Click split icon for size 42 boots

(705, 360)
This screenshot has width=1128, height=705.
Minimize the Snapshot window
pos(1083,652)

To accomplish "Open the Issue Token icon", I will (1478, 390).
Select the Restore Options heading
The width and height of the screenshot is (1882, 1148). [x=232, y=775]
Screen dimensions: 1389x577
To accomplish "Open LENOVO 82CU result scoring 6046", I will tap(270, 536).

◆ TASK DESCRIPTION: Write all the data out again, word for word.

◆ WRITTEN REPLY:
Click split icon for size 42 boots

(705, 360)
This screenshot has width=1128, height=705.
Minimize the Snapshot window
pos(1083,652)

To accomplish "Open the Issue Token icon", I will (1478, 390).
Select the Restore Options heading
The width and height of the screenshot is (1882, 1148). [x=232, y=775]
Screen dimensions: 1389x577
To accomplish "Open LENOVO 82CU result scoring 6046", I will tap(270, 536).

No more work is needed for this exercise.